In 2016, the world heard that gravitational waves had been detected and now a third instance is reported.‡ Given that the data associated with these detections are perhaps amongst the most important instances in recent times, I thought I might take a peek at how it was managed.
- The original report in 2016[cite]10.1103/PhysRevLett.116.061102[/cite] cited (Ref 116) data as DOI: 10.7935/K5MW2F23.
- The second instance[cite]10.1103/PhysRevLett.116.241103[/cite] also cites (Ref 89) a DOI: 10.7935/K5H41PBP
- Today† a third instance was reported[cite]10.1103/PhysRevLett.118.221101[/cite] with data cited (Ref 180) as DOI: 10.7935/K53X84K2
- Sixth instance in 2017[cite]10.1103/PhysRevLett.119.161101[/cite], Data (Ref 80) DOI: 10.7935/K5B8566F.
- A complete list of events is available at losc.ligo.org/events/
Each of these datasets is beautifully presented, with interactive components making the data very accessible and indeed FAIR. Recently, guidelines for how to cite data have emerged and the FORCE11 organisation has interpreted them for authors, publishers and journal editors, and repository administrators and it is good that the data for these detections has adhered to these principles. When implemented, it will identify e.g. Refs 116, 89 or 180 in the above articles with attributes that will trigger something called EventData with the objective that it retrieves and exposes the activity that occurs around research data objects and brings to light links between publications and data, citations, software, reuse, documentation, etc. At the moment I presume that these three data citations do not yet trigger any EventData. However, there are plans to for both CrossRef and DataCite to implement search procedures to find such EventData. When this service goes live, I intend to explore its potential; watch this space.

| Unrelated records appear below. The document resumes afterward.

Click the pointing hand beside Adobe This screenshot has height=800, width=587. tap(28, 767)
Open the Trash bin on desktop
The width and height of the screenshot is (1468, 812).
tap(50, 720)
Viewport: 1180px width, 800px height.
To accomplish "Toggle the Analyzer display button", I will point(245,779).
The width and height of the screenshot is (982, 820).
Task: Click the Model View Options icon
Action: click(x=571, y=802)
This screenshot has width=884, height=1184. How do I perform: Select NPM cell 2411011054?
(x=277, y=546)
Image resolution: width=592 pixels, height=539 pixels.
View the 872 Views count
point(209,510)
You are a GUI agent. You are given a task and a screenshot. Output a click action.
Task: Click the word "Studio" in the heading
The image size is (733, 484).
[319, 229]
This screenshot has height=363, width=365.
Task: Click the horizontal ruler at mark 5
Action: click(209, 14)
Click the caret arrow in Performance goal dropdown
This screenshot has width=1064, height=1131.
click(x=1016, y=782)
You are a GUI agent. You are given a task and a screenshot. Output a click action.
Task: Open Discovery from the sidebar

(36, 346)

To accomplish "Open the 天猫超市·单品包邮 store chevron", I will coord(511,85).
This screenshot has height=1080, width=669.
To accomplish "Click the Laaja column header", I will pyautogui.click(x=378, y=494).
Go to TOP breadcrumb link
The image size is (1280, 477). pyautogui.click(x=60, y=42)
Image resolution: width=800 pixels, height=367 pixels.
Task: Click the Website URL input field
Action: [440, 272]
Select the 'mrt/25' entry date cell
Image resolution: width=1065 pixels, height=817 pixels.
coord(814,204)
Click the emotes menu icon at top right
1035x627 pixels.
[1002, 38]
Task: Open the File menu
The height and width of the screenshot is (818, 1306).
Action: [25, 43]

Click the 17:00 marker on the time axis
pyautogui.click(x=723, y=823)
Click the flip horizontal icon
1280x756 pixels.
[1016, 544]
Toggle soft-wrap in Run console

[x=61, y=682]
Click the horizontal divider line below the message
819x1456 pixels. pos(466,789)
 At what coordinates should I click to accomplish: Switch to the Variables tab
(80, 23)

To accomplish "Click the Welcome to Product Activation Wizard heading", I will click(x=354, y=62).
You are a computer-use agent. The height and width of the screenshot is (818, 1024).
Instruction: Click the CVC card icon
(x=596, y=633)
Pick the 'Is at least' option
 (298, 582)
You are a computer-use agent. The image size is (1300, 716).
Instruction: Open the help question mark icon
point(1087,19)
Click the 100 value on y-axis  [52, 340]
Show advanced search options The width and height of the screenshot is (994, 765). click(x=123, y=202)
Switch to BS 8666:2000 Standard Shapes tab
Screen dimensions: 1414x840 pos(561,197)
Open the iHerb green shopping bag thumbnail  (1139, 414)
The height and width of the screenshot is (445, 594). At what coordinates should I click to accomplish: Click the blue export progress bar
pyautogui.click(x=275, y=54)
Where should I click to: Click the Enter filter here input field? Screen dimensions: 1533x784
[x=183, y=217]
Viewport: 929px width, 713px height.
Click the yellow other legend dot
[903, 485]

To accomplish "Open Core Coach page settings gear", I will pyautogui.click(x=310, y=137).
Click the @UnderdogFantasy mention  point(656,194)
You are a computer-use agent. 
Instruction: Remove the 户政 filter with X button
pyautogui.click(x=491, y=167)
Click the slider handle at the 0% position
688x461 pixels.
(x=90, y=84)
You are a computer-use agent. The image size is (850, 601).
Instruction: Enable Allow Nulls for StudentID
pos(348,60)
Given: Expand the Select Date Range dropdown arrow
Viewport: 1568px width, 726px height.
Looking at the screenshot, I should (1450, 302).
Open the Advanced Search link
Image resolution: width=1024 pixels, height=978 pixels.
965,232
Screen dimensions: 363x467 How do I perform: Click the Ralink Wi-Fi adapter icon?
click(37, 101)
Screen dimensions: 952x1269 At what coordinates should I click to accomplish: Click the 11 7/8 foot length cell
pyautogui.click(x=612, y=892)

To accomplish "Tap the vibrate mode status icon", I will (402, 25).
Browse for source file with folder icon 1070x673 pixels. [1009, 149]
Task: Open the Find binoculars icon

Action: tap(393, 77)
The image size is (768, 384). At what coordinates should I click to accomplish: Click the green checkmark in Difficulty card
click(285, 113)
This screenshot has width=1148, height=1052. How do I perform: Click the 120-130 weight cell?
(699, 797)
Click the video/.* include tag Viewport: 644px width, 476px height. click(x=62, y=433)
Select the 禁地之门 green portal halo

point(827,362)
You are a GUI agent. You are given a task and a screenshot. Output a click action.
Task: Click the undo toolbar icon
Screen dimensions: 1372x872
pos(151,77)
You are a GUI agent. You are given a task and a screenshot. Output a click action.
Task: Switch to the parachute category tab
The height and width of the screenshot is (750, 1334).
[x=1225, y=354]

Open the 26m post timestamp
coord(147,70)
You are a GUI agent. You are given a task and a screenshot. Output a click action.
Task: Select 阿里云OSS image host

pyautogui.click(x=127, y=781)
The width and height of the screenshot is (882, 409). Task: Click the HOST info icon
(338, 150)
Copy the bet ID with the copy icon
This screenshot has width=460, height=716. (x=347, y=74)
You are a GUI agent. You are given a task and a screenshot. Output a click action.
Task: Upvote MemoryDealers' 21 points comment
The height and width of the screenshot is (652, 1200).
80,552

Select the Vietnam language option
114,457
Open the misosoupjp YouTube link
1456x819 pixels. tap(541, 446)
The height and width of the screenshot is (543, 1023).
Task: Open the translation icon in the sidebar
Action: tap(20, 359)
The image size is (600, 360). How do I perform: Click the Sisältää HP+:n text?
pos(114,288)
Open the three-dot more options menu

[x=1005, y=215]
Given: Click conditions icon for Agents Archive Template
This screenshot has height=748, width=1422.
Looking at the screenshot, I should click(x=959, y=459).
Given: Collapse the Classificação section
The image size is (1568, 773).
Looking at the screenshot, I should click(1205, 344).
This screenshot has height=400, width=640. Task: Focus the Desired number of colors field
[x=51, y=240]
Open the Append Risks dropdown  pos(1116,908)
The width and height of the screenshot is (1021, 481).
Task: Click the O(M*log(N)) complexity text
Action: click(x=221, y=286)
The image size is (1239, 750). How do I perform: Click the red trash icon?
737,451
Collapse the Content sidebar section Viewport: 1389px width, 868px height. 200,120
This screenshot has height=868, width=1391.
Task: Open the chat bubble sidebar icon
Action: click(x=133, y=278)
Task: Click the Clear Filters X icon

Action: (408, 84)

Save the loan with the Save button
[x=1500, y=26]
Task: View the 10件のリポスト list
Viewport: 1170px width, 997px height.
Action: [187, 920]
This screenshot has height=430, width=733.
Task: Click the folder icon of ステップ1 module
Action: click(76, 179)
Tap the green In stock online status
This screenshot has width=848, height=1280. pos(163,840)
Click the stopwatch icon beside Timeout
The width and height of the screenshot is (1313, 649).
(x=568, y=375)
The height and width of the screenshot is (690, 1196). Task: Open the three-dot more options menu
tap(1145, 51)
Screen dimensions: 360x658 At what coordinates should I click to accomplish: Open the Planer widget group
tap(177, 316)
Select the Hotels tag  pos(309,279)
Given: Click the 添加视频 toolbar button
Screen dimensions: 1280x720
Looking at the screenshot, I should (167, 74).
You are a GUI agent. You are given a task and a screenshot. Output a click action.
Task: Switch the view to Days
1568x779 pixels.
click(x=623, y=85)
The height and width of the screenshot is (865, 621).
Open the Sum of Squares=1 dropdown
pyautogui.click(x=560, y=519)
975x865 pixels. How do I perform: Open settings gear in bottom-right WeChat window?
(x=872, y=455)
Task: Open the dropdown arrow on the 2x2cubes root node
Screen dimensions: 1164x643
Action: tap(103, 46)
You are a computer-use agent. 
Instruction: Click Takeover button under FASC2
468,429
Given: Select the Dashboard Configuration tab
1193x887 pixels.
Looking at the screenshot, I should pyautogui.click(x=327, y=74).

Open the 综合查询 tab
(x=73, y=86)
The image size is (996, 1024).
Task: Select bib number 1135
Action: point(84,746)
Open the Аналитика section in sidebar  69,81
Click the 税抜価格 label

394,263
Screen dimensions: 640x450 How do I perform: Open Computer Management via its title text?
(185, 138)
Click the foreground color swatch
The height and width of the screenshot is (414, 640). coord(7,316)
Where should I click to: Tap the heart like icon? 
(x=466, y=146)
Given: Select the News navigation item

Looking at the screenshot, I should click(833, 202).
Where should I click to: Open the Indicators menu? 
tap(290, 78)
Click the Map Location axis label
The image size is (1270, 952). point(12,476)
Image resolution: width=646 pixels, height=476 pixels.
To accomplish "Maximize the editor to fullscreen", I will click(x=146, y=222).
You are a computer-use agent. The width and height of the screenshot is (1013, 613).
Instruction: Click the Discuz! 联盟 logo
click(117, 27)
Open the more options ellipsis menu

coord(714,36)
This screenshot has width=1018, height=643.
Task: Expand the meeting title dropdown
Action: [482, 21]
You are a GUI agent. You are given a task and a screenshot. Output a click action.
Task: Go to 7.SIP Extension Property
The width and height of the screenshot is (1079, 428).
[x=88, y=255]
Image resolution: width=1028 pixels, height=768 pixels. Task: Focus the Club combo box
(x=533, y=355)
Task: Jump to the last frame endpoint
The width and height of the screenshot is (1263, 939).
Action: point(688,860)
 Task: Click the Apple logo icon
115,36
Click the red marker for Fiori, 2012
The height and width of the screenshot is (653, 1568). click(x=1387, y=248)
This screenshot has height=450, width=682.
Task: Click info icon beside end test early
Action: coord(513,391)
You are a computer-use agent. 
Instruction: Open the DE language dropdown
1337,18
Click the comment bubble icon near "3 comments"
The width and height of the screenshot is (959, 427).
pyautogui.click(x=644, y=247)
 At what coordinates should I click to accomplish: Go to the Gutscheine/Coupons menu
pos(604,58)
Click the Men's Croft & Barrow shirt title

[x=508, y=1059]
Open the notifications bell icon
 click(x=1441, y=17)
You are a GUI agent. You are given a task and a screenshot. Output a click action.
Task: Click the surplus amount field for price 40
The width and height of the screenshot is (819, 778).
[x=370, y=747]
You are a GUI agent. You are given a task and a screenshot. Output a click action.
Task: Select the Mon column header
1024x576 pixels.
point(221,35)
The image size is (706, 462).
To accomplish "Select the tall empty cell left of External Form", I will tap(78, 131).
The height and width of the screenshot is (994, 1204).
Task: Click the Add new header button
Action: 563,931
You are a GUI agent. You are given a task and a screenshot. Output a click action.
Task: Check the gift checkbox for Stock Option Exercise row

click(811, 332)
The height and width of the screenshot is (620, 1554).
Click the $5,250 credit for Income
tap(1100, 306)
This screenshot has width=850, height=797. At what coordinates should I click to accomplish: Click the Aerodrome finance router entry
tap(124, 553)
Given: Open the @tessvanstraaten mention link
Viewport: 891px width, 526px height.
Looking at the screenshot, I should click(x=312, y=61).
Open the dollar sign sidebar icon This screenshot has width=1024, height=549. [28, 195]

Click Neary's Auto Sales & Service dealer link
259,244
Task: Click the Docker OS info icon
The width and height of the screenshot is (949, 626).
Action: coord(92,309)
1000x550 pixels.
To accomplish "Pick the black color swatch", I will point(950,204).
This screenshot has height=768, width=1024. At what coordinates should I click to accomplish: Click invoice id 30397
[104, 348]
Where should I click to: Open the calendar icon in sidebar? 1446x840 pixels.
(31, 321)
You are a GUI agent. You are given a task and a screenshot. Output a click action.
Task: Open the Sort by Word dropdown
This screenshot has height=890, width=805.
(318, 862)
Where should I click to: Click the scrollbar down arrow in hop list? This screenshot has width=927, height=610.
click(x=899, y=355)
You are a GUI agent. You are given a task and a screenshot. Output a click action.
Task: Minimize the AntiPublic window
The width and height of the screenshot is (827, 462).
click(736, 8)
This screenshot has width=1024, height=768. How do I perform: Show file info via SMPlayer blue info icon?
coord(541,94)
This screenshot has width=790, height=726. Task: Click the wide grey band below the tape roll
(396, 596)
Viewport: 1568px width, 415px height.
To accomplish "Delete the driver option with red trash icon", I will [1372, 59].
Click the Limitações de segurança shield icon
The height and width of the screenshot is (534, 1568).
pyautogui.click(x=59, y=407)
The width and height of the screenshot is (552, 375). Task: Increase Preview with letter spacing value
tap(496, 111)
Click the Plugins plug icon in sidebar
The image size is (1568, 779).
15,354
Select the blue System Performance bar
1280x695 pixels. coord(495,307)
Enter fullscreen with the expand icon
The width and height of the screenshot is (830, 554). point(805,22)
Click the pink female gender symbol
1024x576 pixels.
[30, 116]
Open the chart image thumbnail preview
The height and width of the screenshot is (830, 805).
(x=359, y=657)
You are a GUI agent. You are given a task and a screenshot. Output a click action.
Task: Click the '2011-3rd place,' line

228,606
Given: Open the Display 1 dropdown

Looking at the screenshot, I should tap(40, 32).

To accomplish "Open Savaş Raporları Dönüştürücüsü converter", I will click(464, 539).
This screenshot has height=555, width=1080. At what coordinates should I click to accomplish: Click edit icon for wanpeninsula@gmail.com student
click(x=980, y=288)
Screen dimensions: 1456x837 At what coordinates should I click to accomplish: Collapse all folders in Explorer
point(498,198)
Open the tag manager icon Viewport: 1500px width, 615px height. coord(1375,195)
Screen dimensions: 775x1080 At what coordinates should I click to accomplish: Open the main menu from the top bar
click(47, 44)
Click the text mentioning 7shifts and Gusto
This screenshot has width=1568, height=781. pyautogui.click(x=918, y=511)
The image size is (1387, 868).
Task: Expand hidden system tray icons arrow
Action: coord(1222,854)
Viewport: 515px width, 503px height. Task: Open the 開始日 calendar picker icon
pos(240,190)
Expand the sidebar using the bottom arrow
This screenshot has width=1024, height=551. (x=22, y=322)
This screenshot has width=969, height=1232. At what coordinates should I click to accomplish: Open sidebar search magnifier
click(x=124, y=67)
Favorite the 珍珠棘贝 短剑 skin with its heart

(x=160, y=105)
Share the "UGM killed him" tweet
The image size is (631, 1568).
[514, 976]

I did one other check on each of the datasets:
- https://data.datacite.org/application/vnd.datacite.datacite+xml/10.7935/K5MW2F23
- https://data.datacite.org/application/vnd.datacite.datacite+xml/10.7935/K5H41PBP
- https://data.datacite.org/application/vnd.datacite.datacite+xml/10.7935/K53X84K2
These download the metadata associated with each dataset. Ideally this could contain a host of information about the data and in particular its creators (i.e. the ORCID of each of the many authors describing how the data was acquired and interpreted). I show just the last as an example in full (the others are similar). Its pretty minimal.
Now there is an area that this otherwise magnificent example of open data sharing could improve upon. In a forthcoming post, I will show how rich metadata population of a chemistry dataset can be used to enhance it and also to trigger EventData as noted above.
‡For a famous chemical controversy involving gravitational fields, see here.
Tags: Astronomy, Binary stars, Black holes, famous chemical controversy, General relativity, Gravitational wave, Gravity, Physics, search procedures, Technology/Internet, Wave
I write these blogs without preview and only see the final result when it is published. Perhaps as expected, the enormous list of authors for all three articles is impressive (it is generated from metadata!). Perhaps the solution to such enormously long lists is indeed to ensure that the full list is present in the metadata with all ORCIDs added. This would indeed be more useful than these lists.